- **Excerpted passage**
⟨

Species of flowering plant in the amaryllis family

Acis trichophylla, commonly called the triangular-leaved snowflake, is a species of flowering plant in the family Amaryllidaceae, native to Portugal, Spain and Morocco. It has very narrow leaves. The flowers are produced in late winter or early spring and are usually white, but sometimes pink-tinged or all pink. The species is cultivated as an ornamental bulb, but requires protection from hard frost.

==Description==
Acis trichophylla is a bulbous perennial, growing up to 30 cm tall, although usually shorter. There are generally three very narrow leaves per bulb, appearing before the flowers, each leaf being up to 18 cm long but only at most 1 mm wide. Flowering is in late winter or early spring. The flowers are white, sometimes with pink tinges or occasionally all pink, and are arranged in groups of two to four on a stem (scape) that is about as long as or longer than the leaves. Each flower is borne on a long stalk (pedicel), up to 45 or 60 mm long, and has six tepals, 12–20 mm long, with sharp tips, that open widely to form a bell shape. The two spathes are shorter than the pedicels. The style is slightly longer than the stamens.

==Taxonomy==
The nomenclature of Acis trichophylla is somewhat complex. The epithet trichophyllum was first published, in the combination Leucojum trichophyllum, by Peter Schousboe in 1800. The combination was used again as a supposedly new name by Félix Brotero in 1804, but as it had already been published in 1800, Leucojum trichophyllum Brot. is an illegitimate later homonym. In 1829, Robert Sweet suggested that Leucojum trichophyllum belonged in Acis, but did not explicitly use the combination Acis trichophylla nor make clear whose Leucojum name he meant. The combination Acis trichophylla was first used in 1830 by George Don, referring to Sweet (he actually used the masculine form trichophyllus).

Although William Herbert in 1837 also placed the species in Acis, most later botanists used the genus Leucojum, treating it as L. trichophyllum Schousb. In 2004, it was restored to Acis, along with other species of Leucojum, on the basis of a molecular phylogenetic study.

A number of infraspecies have been described, none of which are recognized by the World Checklist of Selected Plant Families as of December 2017. Forms with pinkish flowers have been called f. broteri and f. purpurascens, those with larger flowers var. grandiflorum.

==Distribution and habitat==
Acis trichophylla is found in central and southern Portugal, south central and south-western Spain and across the Mediterranean in Morocco. It is found in dry sandy ground.

==Cultivation==
Acis trichophylla is cultivated as an ornamental bulb. It requires protection from frost, and warm dry conditions for a long time in summer, hence growing in an alpine house or bulb frame is recommended. Unless planted deeply, around 15 cm, it tends to divide into small non-flowering bulbs.

⟩

Collected data:

⟨

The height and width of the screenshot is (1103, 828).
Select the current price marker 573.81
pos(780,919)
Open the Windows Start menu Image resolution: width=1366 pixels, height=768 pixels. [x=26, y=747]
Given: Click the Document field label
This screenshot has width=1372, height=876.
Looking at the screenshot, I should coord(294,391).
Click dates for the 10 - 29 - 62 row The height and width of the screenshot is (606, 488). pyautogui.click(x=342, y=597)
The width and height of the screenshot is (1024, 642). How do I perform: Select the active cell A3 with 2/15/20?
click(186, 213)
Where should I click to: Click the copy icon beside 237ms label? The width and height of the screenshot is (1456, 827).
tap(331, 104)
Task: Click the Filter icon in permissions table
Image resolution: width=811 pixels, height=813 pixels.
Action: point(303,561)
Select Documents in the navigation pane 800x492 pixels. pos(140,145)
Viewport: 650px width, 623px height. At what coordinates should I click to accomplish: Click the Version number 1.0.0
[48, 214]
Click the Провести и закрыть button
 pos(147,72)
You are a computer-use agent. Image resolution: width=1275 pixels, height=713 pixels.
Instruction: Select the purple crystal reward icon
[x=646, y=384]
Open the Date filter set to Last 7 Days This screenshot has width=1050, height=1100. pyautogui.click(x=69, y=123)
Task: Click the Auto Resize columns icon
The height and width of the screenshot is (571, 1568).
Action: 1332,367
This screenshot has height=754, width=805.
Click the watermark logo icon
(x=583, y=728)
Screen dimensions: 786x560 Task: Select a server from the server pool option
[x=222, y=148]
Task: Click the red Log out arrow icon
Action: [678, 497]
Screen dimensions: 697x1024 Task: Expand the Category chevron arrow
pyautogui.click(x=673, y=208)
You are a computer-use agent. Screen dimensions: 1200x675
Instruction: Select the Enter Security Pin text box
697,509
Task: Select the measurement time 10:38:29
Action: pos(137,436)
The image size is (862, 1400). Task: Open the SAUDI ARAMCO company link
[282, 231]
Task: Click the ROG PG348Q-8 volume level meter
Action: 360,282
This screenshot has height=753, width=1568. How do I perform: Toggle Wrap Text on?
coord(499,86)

⟩

- **Work instruction A**
Copy out everything in the Acis trichophylla passage above, from "A number of" down to "small non-flowering bulbs.".
- **Work instruction B**
According to the Acis trichophylla passage, how deep should the bulb be planted so it does not divide into small non-flowering bulbs?

- **Problem solution A**
A number of infraspecies have been described, none of which are recognized by the World Checklist of Selected Plant Families as of December 2017. Forms with pinkish flowers have been called f. broteri and f. purpurascens, those with larger flowers var. grandiflorum.

==Distribution and habitat==
Acis trichophylla is found in central and southern Portugal, south central and south-western Spain and across the Mediterranean in Morocco. It is found in dry sandy ground.

==Cultivation==
Acis trichophylla is cultivated as an ornamental bulb. It requires protection from frost, and warm dry conditions for a long time in summer, hence growing in an alpine house or bulb frame is recommended. Unless planted deeply, around 15 cm, it tends to divide into small non-flowering bulbs.

- **Problem solution B**
Around 15 cm.